▸ **Problem details**
Set down, please, exactly the lines below that run from the line with "Given: Click yosemite's masked agent icon" to the line with "Disable the Physical product toggle", both lines included.

▸ **Records provided**
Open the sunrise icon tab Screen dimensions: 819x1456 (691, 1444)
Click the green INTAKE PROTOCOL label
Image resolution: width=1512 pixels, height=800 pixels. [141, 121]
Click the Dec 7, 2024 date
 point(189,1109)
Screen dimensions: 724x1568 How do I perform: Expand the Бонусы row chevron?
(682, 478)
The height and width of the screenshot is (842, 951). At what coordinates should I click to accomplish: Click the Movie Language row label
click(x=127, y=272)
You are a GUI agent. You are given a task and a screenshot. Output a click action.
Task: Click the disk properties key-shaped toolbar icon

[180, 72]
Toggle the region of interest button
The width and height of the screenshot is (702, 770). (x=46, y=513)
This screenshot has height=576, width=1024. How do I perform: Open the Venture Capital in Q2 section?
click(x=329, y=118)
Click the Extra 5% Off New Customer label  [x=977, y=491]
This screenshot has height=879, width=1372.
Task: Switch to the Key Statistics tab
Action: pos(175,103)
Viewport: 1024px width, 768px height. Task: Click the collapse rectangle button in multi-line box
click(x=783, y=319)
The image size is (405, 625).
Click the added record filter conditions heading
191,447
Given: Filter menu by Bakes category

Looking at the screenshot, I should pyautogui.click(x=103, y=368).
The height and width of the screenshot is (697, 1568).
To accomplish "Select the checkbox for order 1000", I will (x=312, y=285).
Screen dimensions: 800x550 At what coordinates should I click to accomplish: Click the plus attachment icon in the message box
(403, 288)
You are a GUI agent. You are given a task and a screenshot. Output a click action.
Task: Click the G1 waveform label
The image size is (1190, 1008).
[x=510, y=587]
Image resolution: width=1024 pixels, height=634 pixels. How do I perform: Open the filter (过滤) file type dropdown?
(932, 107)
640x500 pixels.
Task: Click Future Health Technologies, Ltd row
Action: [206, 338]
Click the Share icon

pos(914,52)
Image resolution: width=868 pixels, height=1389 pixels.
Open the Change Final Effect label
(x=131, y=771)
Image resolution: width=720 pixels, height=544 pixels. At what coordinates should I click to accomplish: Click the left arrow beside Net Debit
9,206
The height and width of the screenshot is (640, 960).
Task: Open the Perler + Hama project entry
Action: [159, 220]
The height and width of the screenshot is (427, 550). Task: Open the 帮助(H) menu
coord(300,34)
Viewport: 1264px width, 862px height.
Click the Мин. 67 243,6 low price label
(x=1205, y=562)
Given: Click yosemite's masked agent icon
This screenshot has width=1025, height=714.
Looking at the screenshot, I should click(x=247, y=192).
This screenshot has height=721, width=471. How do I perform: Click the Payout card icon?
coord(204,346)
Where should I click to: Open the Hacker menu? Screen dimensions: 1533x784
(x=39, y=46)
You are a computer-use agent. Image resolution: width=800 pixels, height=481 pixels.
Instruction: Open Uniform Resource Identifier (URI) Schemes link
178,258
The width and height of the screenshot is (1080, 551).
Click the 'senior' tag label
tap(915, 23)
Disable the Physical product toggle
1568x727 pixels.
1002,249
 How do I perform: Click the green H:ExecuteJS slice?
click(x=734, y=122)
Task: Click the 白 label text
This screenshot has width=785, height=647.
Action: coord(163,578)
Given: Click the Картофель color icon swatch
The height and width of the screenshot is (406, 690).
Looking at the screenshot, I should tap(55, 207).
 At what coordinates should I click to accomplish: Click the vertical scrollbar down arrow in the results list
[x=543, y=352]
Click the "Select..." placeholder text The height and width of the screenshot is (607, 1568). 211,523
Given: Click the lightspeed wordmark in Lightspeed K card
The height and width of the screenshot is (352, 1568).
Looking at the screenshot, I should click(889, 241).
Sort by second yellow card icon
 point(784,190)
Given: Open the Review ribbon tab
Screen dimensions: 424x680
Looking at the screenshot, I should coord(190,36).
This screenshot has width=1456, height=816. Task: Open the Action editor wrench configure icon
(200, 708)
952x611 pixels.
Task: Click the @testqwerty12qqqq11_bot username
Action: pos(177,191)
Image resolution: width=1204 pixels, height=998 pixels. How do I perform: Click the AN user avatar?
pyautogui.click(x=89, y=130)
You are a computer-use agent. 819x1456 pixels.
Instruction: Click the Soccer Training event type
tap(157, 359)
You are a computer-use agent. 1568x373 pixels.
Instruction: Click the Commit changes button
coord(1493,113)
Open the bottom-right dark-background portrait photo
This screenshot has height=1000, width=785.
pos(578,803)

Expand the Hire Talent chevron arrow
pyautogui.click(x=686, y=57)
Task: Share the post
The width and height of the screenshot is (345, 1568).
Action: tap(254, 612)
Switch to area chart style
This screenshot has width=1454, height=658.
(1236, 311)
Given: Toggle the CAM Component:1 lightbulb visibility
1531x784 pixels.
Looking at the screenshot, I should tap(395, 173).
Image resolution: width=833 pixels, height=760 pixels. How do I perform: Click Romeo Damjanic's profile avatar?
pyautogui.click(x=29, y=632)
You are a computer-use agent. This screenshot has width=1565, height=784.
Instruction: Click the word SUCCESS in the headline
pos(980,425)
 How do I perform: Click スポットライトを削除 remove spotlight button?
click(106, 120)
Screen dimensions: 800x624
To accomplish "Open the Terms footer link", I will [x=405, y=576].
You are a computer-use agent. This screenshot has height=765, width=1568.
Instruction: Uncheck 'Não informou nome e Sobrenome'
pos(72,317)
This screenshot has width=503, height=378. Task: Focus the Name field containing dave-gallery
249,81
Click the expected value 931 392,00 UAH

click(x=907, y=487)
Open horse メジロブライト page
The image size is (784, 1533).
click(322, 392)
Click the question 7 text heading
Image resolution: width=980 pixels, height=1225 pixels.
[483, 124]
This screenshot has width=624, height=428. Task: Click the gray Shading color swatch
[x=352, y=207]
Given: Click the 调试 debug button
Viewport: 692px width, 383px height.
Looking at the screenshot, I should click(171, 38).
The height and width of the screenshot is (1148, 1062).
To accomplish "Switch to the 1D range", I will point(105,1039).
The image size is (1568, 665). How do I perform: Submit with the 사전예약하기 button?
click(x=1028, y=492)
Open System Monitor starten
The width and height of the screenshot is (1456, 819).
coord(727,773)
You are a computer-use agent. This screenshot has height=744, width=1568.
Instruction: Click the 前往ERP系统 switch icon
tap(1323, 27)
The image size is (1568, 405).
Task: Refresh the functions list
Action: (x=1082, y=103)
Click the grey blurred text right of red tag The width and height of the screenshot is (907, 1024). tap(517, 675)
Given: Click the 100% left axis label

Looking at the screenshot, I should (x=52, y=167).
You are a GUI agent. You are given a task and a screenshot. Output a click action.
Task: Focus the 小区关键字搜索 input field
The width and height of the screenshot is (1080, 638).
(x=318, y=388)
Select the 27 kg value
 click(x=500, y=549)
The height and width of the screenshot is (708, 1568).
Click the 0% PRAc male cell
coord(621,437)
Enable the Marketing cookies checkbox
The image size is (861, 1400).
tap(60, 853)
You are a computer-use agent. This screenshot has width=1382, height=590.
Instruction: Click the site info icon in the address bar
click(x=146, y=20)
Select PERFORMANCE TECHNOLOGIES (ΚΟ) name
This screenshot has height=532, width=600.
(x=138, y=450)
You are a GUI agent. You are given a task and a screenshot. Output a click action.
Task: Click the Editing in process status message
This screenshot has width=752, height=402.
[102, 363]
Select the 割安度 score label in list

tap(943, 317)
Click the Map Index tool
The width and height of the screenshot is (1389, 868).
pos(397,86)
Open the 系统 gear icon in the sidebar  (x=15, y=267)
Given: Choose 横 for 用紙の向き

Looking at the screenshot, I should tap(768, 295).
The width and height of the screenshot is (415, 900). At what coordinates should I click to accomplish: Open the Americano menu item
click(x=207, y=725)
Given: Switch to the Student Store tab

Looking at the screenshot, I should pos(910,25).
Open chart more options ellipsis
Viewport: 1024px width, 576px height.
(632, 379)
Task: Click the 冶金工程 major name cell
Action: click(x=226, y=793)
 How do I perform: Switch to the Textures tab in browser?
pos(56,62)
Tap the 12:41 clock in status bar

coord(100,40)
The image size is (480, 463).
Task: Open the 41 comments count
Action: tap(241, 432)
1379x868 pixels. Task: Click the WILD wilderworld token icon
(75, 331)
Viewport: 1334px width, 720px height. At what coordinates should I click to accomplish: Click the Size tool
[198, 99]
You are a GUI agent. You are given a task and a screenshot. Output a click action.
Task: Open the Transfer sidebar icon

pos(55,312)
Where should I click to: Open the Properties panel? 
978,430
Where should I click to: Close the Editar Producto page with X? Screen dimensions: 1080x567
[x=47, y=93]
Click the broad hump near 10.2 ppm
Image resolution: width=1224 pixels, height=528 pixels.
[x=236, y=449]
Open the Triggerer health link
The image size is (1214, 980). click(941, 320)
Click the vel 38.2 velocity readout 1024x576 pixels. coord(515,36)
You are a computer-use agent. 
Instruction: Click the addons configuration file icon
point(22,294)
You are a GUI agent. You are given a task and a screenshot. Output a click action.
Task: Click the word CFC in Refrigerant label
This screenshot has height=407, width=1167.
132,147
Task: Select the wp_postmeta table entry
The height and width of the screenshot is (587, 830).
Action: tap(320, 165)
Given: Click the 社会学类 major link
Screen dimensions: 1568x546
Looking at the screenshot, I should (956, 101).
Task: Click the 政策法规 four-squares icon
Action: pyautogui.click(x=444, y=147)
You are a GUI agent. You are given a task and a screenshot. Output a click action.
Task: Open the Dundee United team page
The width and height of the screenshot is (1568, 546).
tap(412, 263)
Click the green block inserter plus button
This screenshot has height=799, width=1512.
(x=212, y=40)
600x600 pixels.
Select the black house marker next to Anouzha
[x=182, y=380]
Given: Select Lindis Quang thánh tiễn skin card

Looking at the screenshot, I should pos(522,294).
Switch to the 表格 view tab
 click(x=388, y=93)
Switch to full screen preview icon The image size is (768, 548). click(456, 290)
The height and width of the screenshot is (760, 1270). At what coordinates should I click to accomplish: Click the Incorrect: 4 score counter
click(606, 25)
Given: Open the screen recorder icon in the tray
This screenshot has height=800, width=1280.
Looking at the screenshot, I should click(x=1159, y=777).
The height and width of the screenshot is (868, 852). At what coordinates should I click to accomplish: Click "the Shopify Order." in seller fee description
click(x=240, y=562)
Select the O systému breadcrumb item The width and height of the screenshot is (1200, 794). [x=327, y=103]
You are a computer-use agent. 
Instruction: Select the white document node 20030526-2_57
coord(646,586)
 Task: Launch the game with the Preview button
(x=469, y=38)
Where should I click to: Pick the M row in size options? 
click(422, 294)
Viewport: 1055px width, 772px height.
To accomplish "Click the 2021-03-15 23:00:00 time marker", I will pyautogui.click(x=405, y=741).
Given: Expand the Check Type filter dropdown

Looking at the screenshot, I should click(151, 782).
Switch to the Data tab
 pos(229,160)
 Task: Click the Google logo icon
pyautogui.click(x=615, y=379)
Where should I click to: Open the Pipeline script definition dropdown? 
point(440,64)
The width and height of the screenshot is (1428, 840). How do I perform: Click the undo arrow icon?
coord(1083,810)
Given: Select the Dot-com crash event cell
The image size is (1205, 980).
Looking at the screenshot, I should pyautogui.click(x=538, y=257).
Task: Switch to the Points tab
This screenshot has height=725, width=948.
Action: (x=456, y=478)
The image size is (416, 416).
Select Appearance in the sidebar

▸ **Result for this task**
Given: Click yosemite's masked agent icon
This screenshot has width=1025, height=714.
Looking at the screenshot, I should click(x=247, y=192).
This screenshot has height=721, width=471. How do I perform: Click the Payout card icon?
coord(204,346)
Where should I click to: Open the Hacker menu? Screen dimensions: 1533x784
(x=39, y=46)
You are a computer-use agent. Image resolution: width=800 pixels, height=481 pixels.
Instruction: Open Uniform Resource Identifier (URI) Schemes link
178,258
The width and height of the screenshot is (1080, 551).
Click the 'senior' tag label
tap(915, 23)
Disable the Physical product toggle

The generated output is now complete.